This project focuses on analyzing business sales data using Power BI to understand performance trends, identify top-performing products, and uncover areas for improvement. The goal is to support data-driven decision-making for business growth.
- Power BI (Data Visualization)
- Excel / CSV Dataset
- Data Cleaning & Transformation
- DAX (Data Analysis Expressions)
The dataset used is the Superstore dataset, which includes:
- Order Date
- Product Name
- Category
- Sales
- Profit
- Region / State
- Quantity
The dashboard includes the following key components:
-
KPI Cards:
- Total Sales (2.30M)
- Total Profit (2863K approx.)
- Total Orders (5K)
- Average Profit Margin (12.03%)
-
Visualizations:
- Sales Trend over Time (Line Chart)
- Sales by Category (Bar Chart)
- Top 10 Products by Sales (Bar Chart)
- Sales vs Profit by Product (Scatter Plot)
- Sales by State (Distribution View)
- Category Filter (Slicer)
- Technology category generates the highest sales among all categories.
- A few products show high sales but low or negative profit, indicating heavy discounting or cost issues.
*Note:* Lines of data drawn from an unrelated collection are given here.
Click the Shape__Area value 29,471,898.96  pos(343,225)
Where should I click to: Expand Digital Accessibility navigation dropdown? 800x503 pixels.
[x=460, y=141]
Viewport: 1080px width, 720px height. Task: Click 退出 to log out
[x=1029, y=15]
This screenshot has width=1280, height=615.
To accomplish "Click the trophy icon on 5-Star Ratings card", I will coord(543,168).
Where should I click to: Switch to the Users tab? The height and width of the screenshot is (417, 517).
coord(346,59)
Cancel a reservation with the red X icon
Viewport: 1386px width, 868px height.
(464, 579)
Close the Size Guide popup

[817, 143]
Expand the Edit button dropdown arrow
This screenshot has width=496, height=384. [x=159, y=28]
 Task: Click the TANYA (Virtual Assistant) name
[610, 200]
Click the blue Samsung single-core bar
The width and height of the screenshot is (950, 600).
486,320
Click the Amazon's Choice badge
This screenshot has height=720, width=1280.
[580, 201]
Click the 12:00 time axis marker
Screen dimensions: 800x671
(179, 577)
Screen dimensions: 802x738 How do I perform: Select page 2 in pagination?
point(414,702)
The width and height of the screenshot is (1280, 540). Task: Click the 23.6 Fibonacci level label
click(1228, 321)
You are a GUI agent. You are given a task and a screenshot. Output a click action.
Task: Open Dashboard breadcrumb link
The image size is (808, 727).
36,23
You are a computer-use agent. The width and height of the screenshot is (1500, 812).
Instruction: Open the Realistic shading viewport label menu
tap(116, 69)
- Sales trend shows fluctuations over time, suggesting seasonal or demand variation.
- Some states contribute significantly more to overall sales compared to others.
- Focus on high-performing categories like Technology to maximize revenue.
- Reduce discounts or optimize pricing for low-profit products.
- Promote high-margin products to improve profitability.
- Expand business operations in top-performing states.

This project demonstrates how data analytics can help businesses understand performance, identify problems, and make informed decisions using Power BI.